La guerre ne résoudra pas les problèmes politiques et sociaux du Mali. Or, ce sont ces problèmes qui ont provoqué les événements du 17 janvier 2012 puis du 22 mars 2012. C'est dire que la médiation entamée à Ouagadougou doit se poursuivre. Ceux qui voulaient la guerre l'ont. On verra comment ils vont la gérer. Je note que, jusqu'à présent, le premier pays de la région a s'être engagéà fournir un contingent de 500 hommes pour soutenir la MISMA est le Burkina Faso, le pays qui s'est, par ailleurs, impliqué dans la recherche d'une solution négociée. Ouaga, dans le même temps, appelle à« arrêter les exactions et [à] n'entraver en rien le déploiement des forces internationales ». Combien de militaires béninois va envoyer Boni Yayi ? Combien de militaires guinéens va envoyer Alpha Condé ? Combien de militaires ivoiriens va envoyer Ouattara ?... Il est vrai que ces chefs d'Etat sont loin d'être consensuels chez eux et sont confrontés à d'immenses difficultés. Ce qui devrait les amener à plus d'humilité.

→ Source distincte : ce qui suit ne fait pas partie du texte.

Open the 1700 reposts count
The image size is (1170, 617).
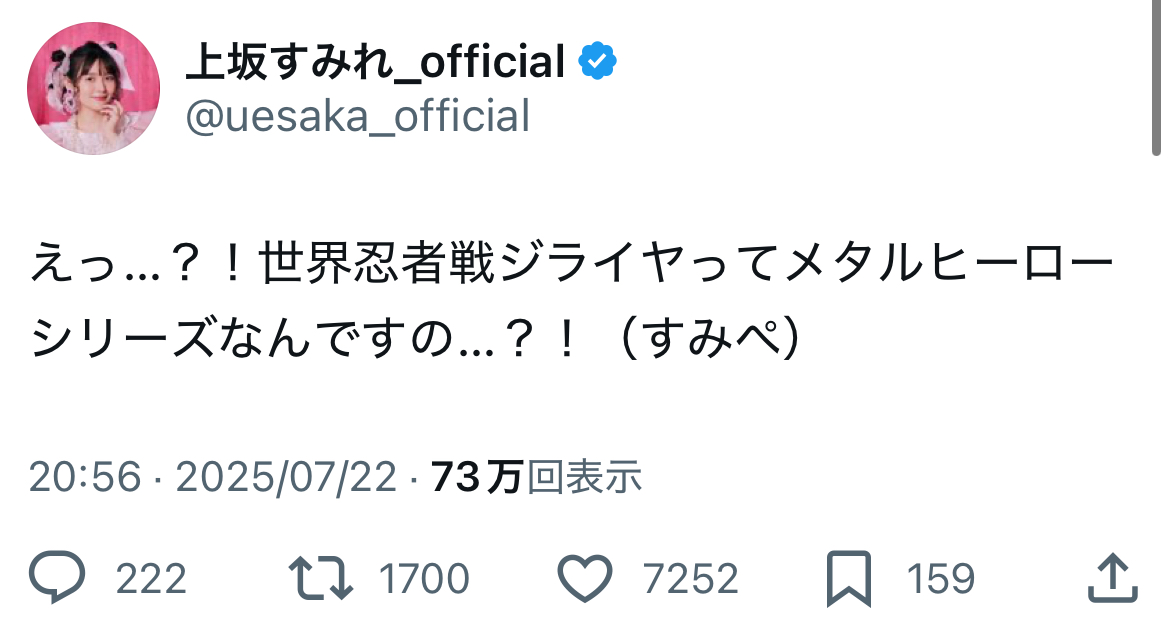click(424, 579)
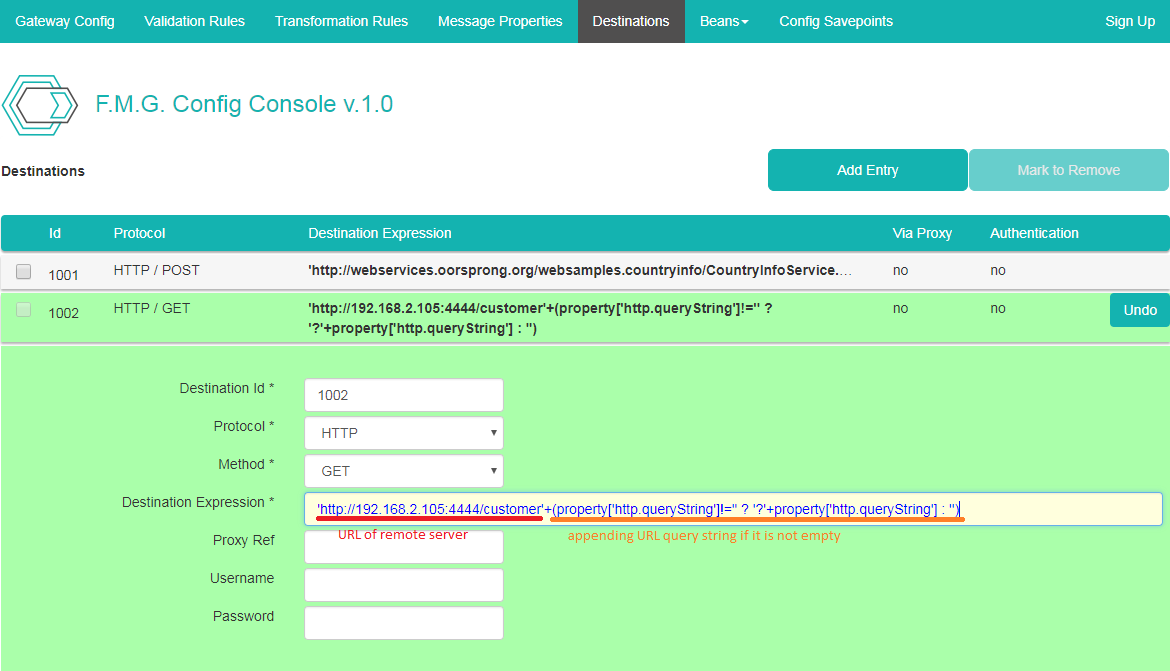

La guerre est engagée. Il faut la gagner. Mais dans le même temps, il faut bâtir la paix. Hollande, « l'homme du consensus mou », vient, en prenant la mauvaise décision, de s'affirmer comme celui du « consensus viril » (il a le soutien de l'opposition du centre droit à l'extrême-droite). Cela ne prouve pas qu'il a raison (la gauche a fait la même erreur en Algérie dans les années 1950-1960). Mais cela le met en position de force pour proposer autre chose. « Aujourd'hui, notre pays peut ouvrir la voie pour sortir de l'impasse guerrière, s'il invente un nouveau modèle d'engagement, fondé sur les réalités de l'Histoire, sur les aspirations des peuples et le respect des identités. Telle est la responsabilité de la France devant l'Histoire ». Villepin (cf. supra) l'affirme ce matin. Il a raison.

* Il y a dans tous les peuples des « compagnons de la Libération » (1.038 en France) et des « résistants ». Mais ce ne sont jamais que des minorités. La tendance générale, face à l'oppression, est quand même la soumission.

** L'ambassadrice US aux Nations unies, Susan Rice, a parfaitement résumé la lettre adressée par Dioncounda Traoréà Hollande : « Elle dit : Au secours la France ! ». Pas folichon.